*Direction:*
Can you carry the Zelda Fitzgerald book review forward from its final sentence?

*Text section:*
--- begin ---

Zelda Fitzgerald: Her Voice in Paradise by Sally Cline; Dear Scott, Dearest Zelda: The Love Letters of F Scott and Zelda Fitzgerald by Jackson R Bryer & Cathy W Barks (edd) - review by Brenda Maddox

Brenda Maddox

For Love or Money

Zelda Fitzgerald: Her Voice in Paradise

By

John Murray 475pp £25

Dear Scott, Dearest Zelda: The Love Letters of F Scott and Zelda Fitzgerald

By

Bloomsbury 400pp £20
 

Scott and Zelda – aintcha sick of ‘em? A couple of American Jazz Age cuties, flapping around the Cote d’Azur, boozing, name-dropping and fighting over which was the writer and which the human wreck?

The response, of course, is obvious. You can’t be sick of any figure from the past because the past is ever changing, more recoverable than ever before. With new techniques of archaeology, archiving and retrieval, new information emerges daily, about even the quite distant past. What’s more, families these days are less likely to throw old boxes of correspondence onto the fire than to sniff out the best offer from competing libraries.

--- end ---

*Data shown:*
--- begin ---

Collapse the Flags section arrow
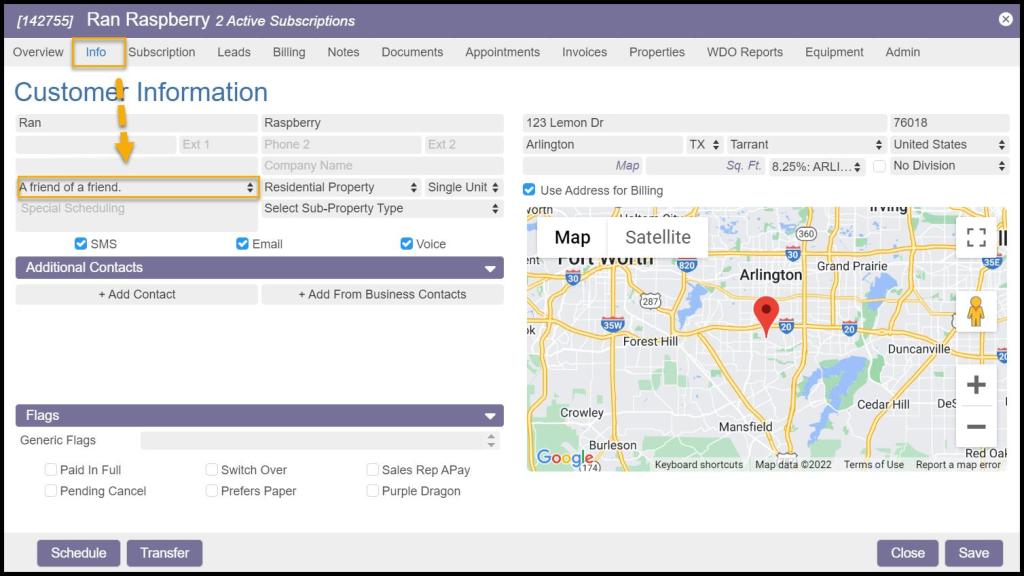[490, 416]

--- end ---

*Written response:*
Times change, too. Mental illness and alcoholism – the twin plagues of the Fitzgeralds’ lives – are subject to different interpretations than in the 1930s. So are homosexual ‘tendencies’ (a charge with which they taunted each other), for which Zelda was psychiatrically treated. In short, biography, like history, demands constant rewriting. For these two new Fitzgerald books, a main source has been the Rare Books Department of the Firestone Library at Princeton, the neo-Gothic New Jersey university that was Scott’s beloved, if stern, alma mater. (He left after four years without a degree.) Hundreds of letters – 500 from Zelda to Scott alone, 64 from him to her in the last year of his life – have been waiting there, either unpublished or scarcely touched by past biographers.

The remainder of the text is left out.